Cet ouvrage est issu d’une thèse de doctorat soutenue en décembre 2015 à l’université d’Aix-Marseille. Comme l’explique l’auteur, « son objectif est de présenter le rôle des pentecôtistes fondamentalistes dans la radicalisation de la lutte contre la sorcellerie » (p. 9).

Après un bref état des lieux de la complexité de la question sorcellaire, S. Batibonak présente l’émergence du pentecôtisme camerounais, puis trois groupes qui ont fait de la lutte contre la sorcellerie leur cheval de bataille : le Ministère du combat spirituel (MCS), de la Congolaise Maman Olangi, le Ministère international Va et Raconte (MIVR), du Camerounais Martin Tsala Essomba, et La Venue de Jésus Christ, des sœurs camerounaises Sérange et Ruphine Mebina. Les trois chapitres suivants (4 à 6) s’intéressent aux rites par lesquels est menée la lutte. L’auteur commence par décrire trois rituels significatifs : une « veillée agressive » au MCS à Yaoundé, un séminaire de délivrance des questions familiales au MIVR à Yaoundé et un culte de délivrance des « liens de chefferie » à la Chapelle de Dieu, de l’Ivoirien Gilbert Etimbi à Douala. Cette description est suivie d’une analyse du phénomène de délivrance et de ses signes qui montrent la place du corps et une mise en évidence de la violence dans les rites de désaffiliation. Les derniers chapitres s’interrogent sur l’influence de ces rites qui semblent se populariser par mimétisme du fait de leur diffusion par les médias (7), en analysant la mise en accusation des « sorciers » (8) et en constatant comment ils s’inscrivent dans la production de nouvelles croyances (9).

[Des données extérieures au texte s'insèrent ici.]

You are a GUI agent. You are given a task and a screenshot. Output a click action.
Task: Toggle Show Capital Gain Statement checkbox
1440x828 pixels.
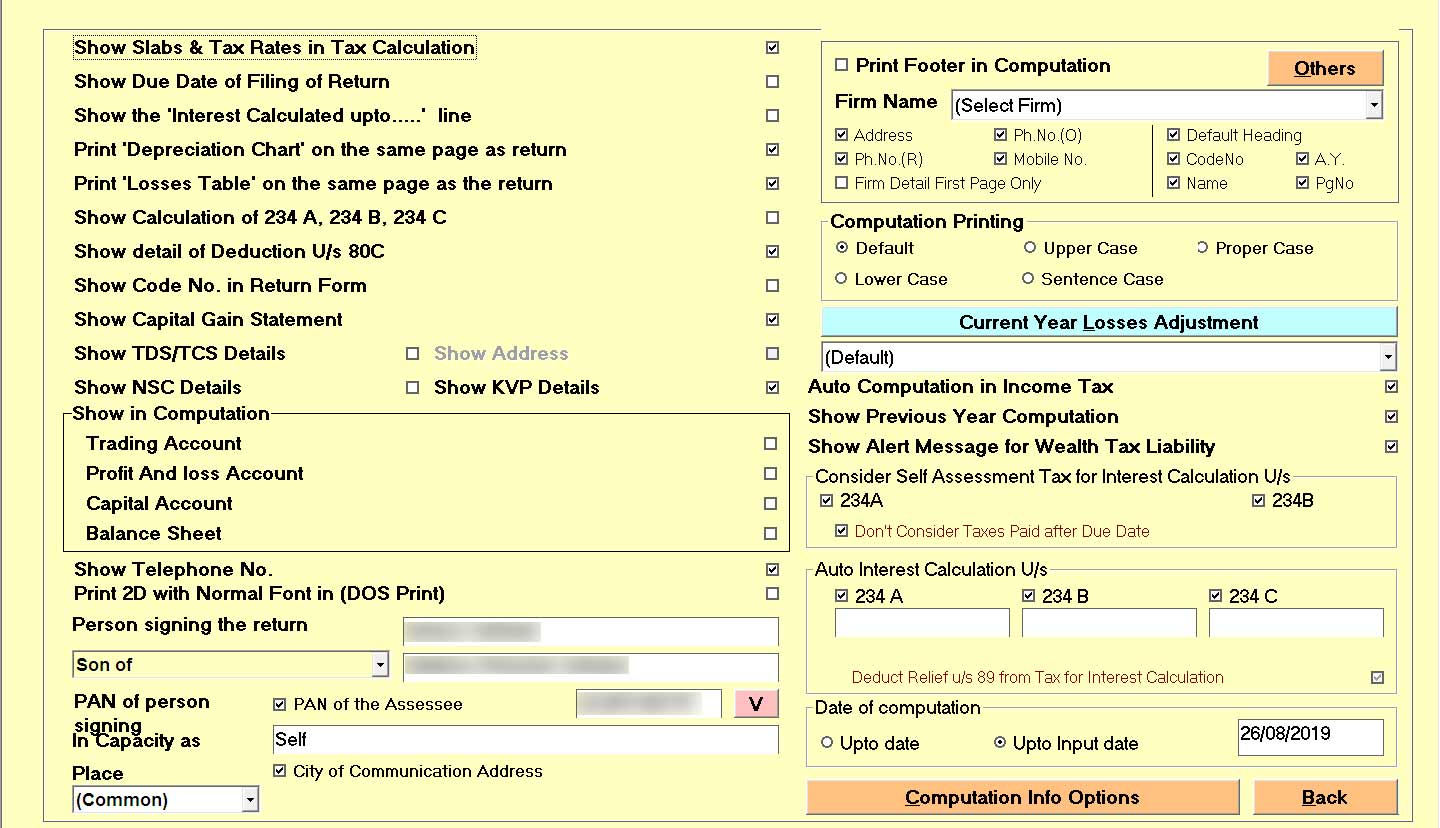(772, 320)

L’un des intérêts de cette étude est d’abord de souligner le caractère endogène du pentecôtisme camerounais dans les années 1960 et ses deux phases d’expansion subséquentes dans les années 1990 puis à partir de 2010. Elle montre surtout comment cette forme de pentecôtisme favorise la sorcellerie qu’elle prétend combattre, et n’hésite pas à questionner les ambiguïtés des travaux d’É. de Rosny et M. Hebga (p. 201) et la tentation de l’Église catholique d’emboîter le pas à cette effervescence, comme les campagnes « Christad » du père Hervé-Marie Hignard, frère de Saint-Jean, et non pas « prélat » ! (p. 172-173). Sans doute souffre-t-elle de quelques coquilles ou étrangetés : comme la mention d’une étude de Leiris (dont la référence n’apparaît pas dans la bibliographie) sur les Éthiopiens de Congar, pour Gondar (p. 124) ou l’emploi inadéquat du mot prieur (p. 130, 203) pour priant ou orant ! Mais l’auteur a le mérite d’offrir un dossier bien documenté sur cette forme de christianisme qui privilégie des images bibliques vétéro-testamentaires violentes (p. 139) plutôt que les comportements et paroles de Jésus auxquels pourtant elle prétend se référer (p. 155-156).

Michel Mallèvre 

Sariette Batibonak, Discours anti-sorcellerie dans les pentecôtismes camerounais, Paris, L’Harmattan (coll. « Émergences africaines »), 2017 ; 234 p. 25 €. ISBN : 978-2-343-12844-3.

Recension publiée dans la revue Istina, 2018/3.